* EXTRAIT DU DOCUMENT
Simon Philippe Libobi, le chef du service des politiques environnementales et de la planification, de l’architecture et du permis de construction à la mairie, répond, pour sa part, aux habitants qui se plaignent de la faiblesse du ramassage des ordures. « L’activité d’Hysacam est motorisée. L’inaccessibilité de certaines zones empêche le travail d’être bien effectué. C’est le cas de Bousmikon. Ce quartier est séparé de la voie normale par les rails, donc il est impossible de pénétrer. Il revient donc aux populations de cette zone de s’organiser afin de mettre leurs déchets dans un point de repère où il sera plus facile de les récupérer », fait-il savoir.

Mais à en croire Simon Philippe Libobi, l’accessibilité à certains quartiers n’est pas le seul problème. Il faut aussi prendre en compte que dans le contrat paraphé avec la mairie de la ville, Hysacam a un nombre bien précis de bacs à prendre en charge. Enfin, le même contrat stipule que Hysacama la mission de transporter uniquement les ordures ménagères. Or il arrive que les déchets hospitaliers, les troncs d’arbre… se retrouvent dans les bacs à ordures.

* DONNÉES FOURNIES
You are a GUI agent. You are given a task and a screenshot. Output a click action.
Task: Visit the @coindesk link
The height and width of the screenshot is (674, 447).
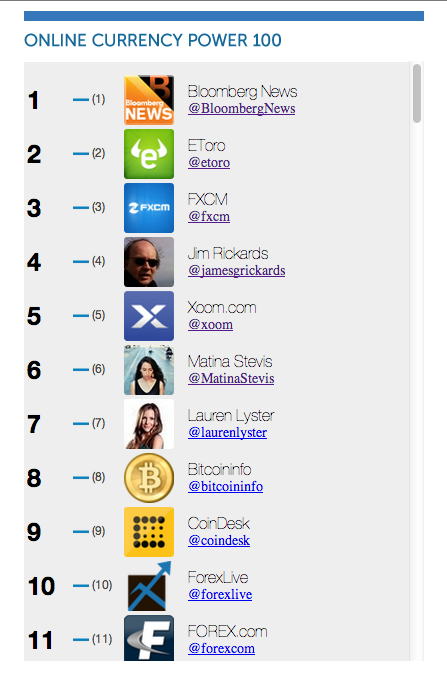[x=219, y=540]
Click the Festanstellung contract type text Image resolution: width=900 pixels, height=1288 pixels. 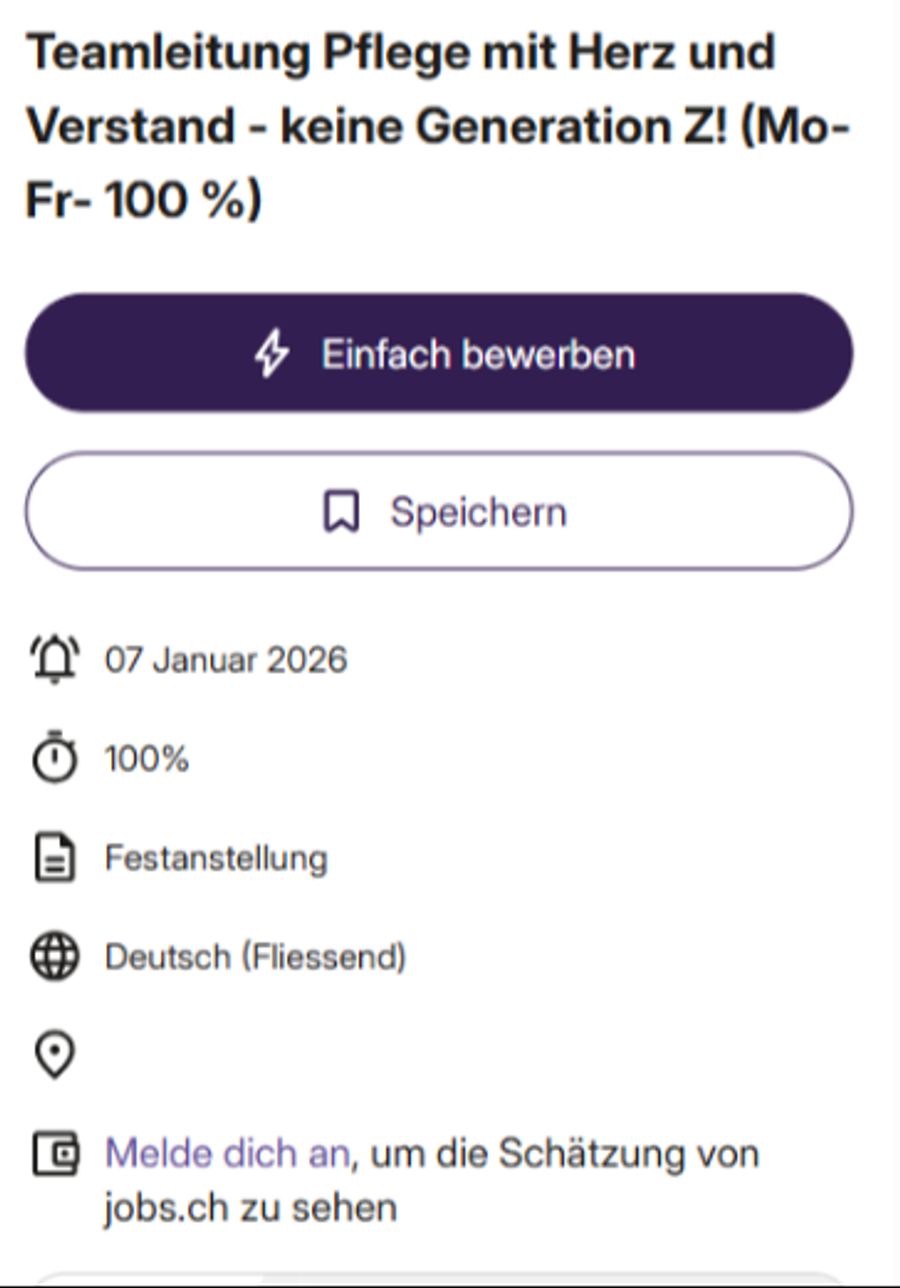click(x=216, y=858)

* CONSIGNE DE TRAVAIL 1
D'après l'extrait du document, qu'est-ce qui sépare le quartier Bousmikon de la voie normale ?
* CONSIGNE DE TRAVAIL 2
Restituez mot pour mot le passage de l'extrait du document qui va de « Mais à en croire Simon » à « bacs à ordures. ».

* RÉSULTAT ATTENDU 1
Les rails séparent le quartier Bousmikon de la voie normale.

* RÉSULTAT ATTENDU 2
Mais à en croire Simon Philippe Libobi, l’accessibilité à certains quartiers n’est pas le seul problème. Il faut aussi prendre en compte que dans le contrat paraphé avec la mairie de la ville, Hysacam a un nombre bien précis de bacs à prendre en charge. Enfin, le même contrat stipule que Hysacama la mission de transporter uniquement les ordures ménagères. Or il arrive que les déchets hospitaliers, les troncs d’arbre… se retrouvent dans les bacs à ordures.